Kévin contre tous. Kévin, photographe caennais de 40 ans, est l’un des plus vieux Kévin de France. Pour le podcast « Pourquoi tu t’appelles ? » de Slate.fr, son père explique à la journaliste Nina Pareja en quoi ce prénom était peu commun lorsqu’il l’a choisi pour son fils tandis que Kévin raconte à quel point il a été fier de son prénom jusqu’au moment de bascule des années 1990 où le nombre de Kévin s’est multiplié en même temps que d’autres prénoms issus de séries ou de films américains.

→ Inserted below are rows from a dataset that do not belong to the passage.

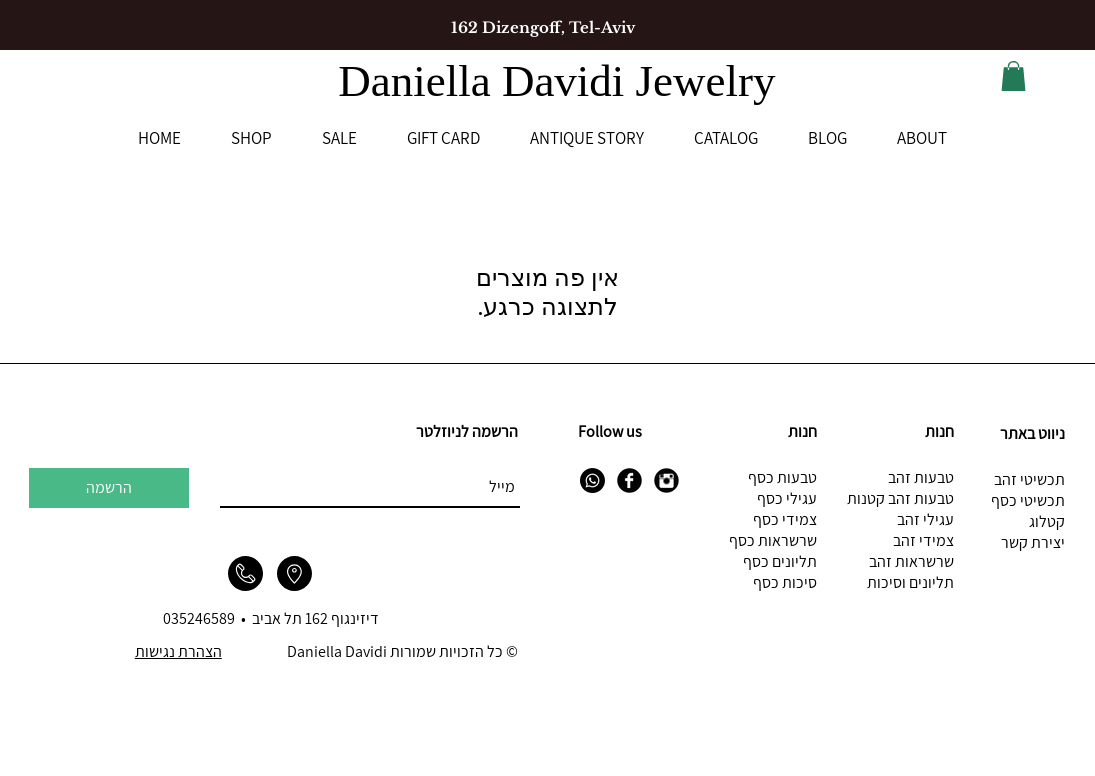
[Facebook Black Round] (629, 480)
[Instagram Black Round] (666, 480)
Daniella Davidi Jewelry (562, 81)
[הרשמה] (109, 488)
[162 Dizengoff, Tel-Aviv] (542, 27)
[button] (1013, 76)
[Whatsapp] (592, 480)
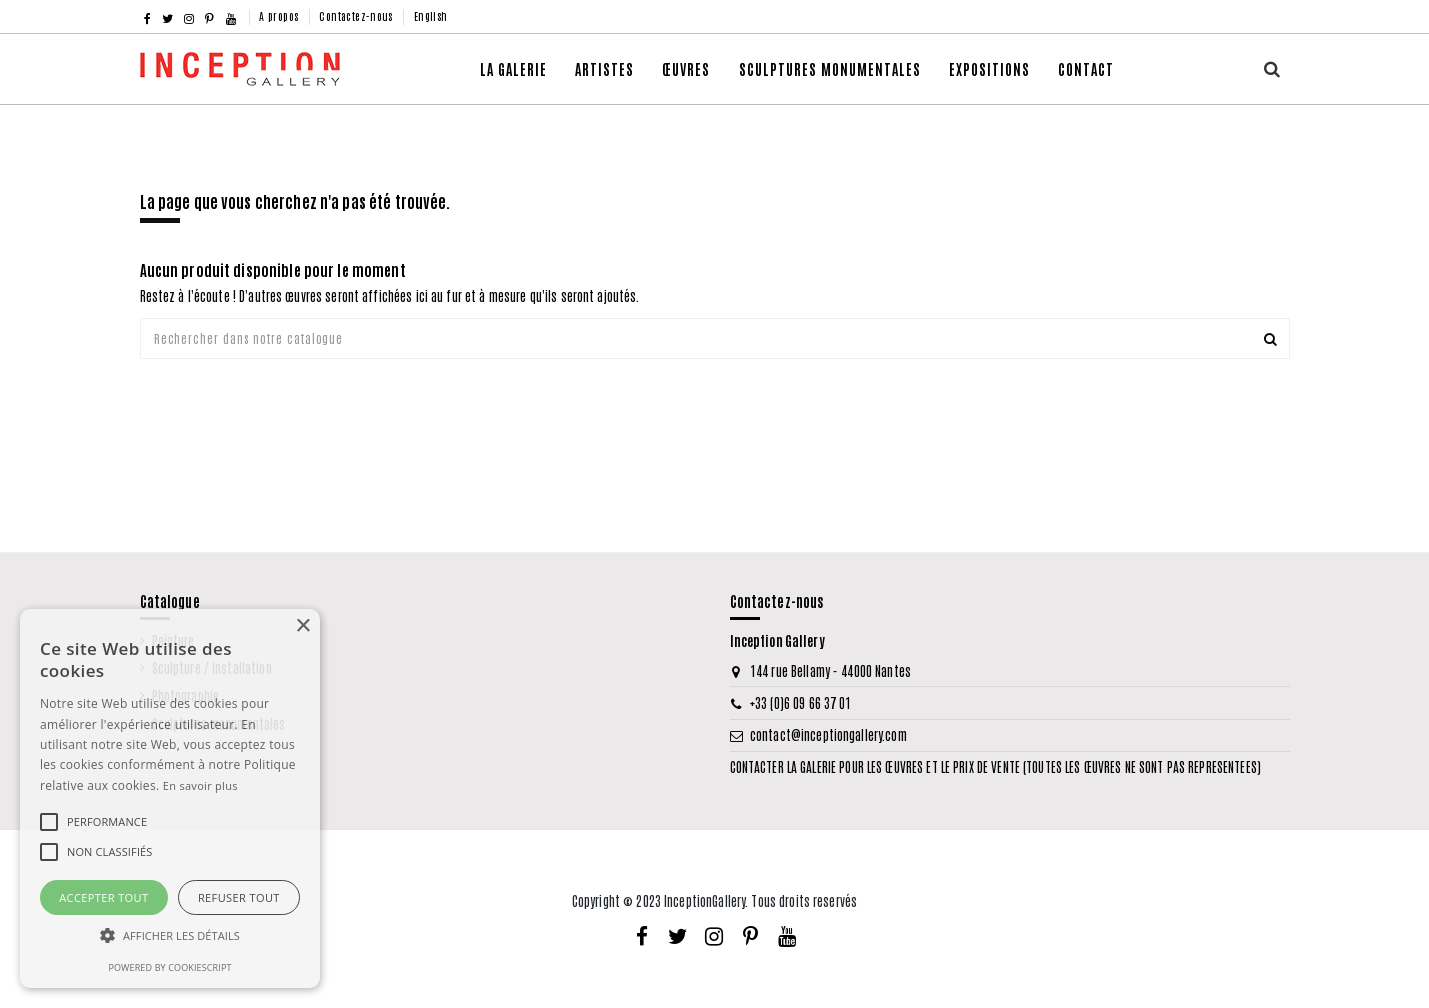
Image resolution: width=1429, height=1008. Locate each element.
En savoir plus (200, 785)
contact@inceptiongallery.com (828, 735)
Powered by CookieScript (169, 967)
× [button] (302, 626)
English (431, 15)
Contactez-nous (357, 15)
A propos (280, 15)
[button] (686, 69)
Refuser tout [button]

Immeuble témoin. Qui vivait au deuxième étage côté rue ? Quels enfants jouaient ensemble dans la cour ? À qui était le bébé qui fut confié à la concierge ? Dans « Les Enfants du 209 rue Saint-Maur Paris Xe », diffusé par Arte, Ruth Zylberman fouille minutieusement la mémoire des anciens habitants d’un immeuble parisien. Petit à petit, par bribes, se raconte la déportation des juifs pendant l’Occupation avec, derrière l’horreur, quelques salutaires récits de solidarité et de bravoure.

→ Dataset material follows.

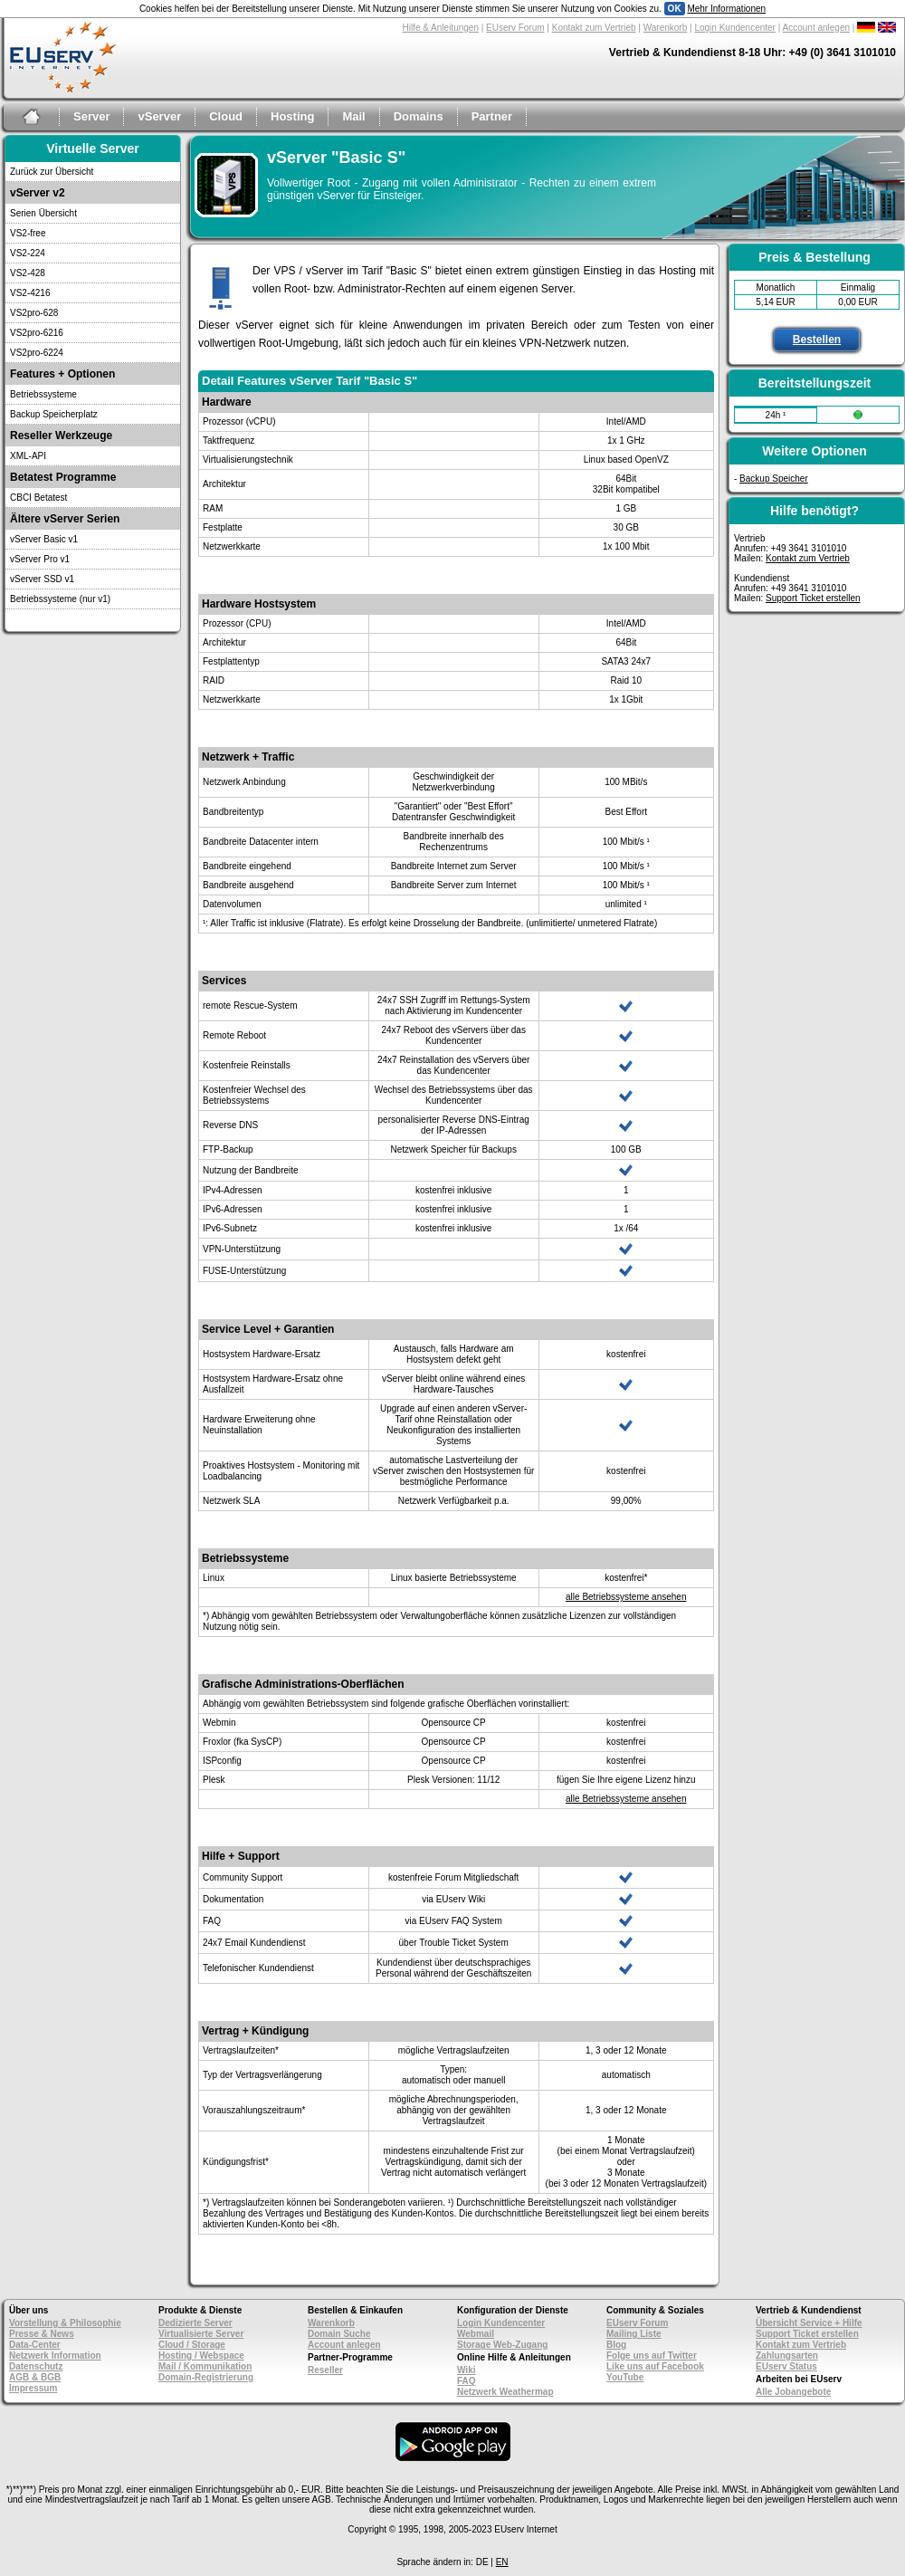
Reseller (325, 2370)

Pas très net. Dans « Broute », une série de courtes vidéos, le comédien Bertrand Usclat parodie les mini-documentaires du média en ligne Brut et se moque des automobilistes parisiens convertis en cyclistes par les grèves ou des CRS mis en cause pour des violences contre des manifestants. Dans la vidéo mise en ligne cette semaine, il s’attaque au coronavirus et conclut qu’« aujourd’hui, un Chinois enrhumé sait ce que ça fait d’être un musulman en surpoids ».

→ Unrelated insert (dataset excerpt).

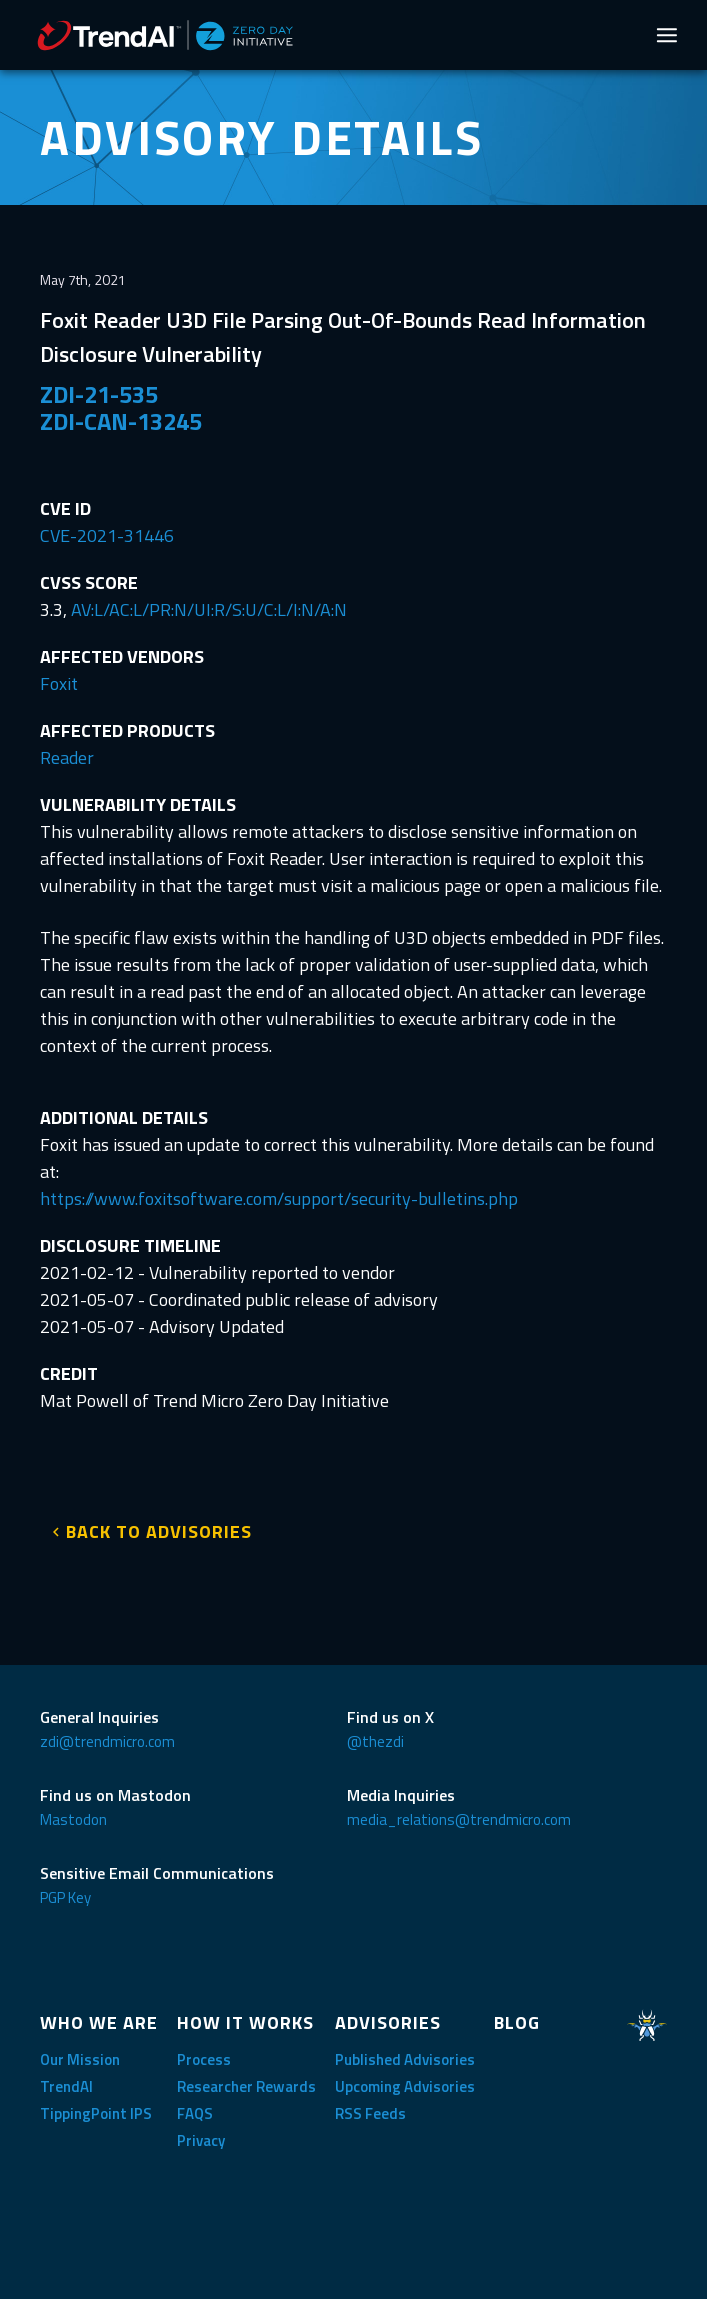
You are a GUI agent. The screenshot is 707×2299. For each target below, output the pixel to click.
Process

Des mots aux emojis. Qu’on les compose simplement avec une parenthèse et un point-virgule ou qu’il s’agisse d’images plus élaborées, les emojis ont envahi les conversations en ligne. Dans un article pour le site Ulyces, la journaliste Camille Hamet revient sur l’histoire de cette petite bouille ronde, inspirée du dessin d’un graphiste aux droits d’auteur fort mal protégés, et s’interroge sur la faculté des multiples icônes qui existent désormais de devenir un langage universel.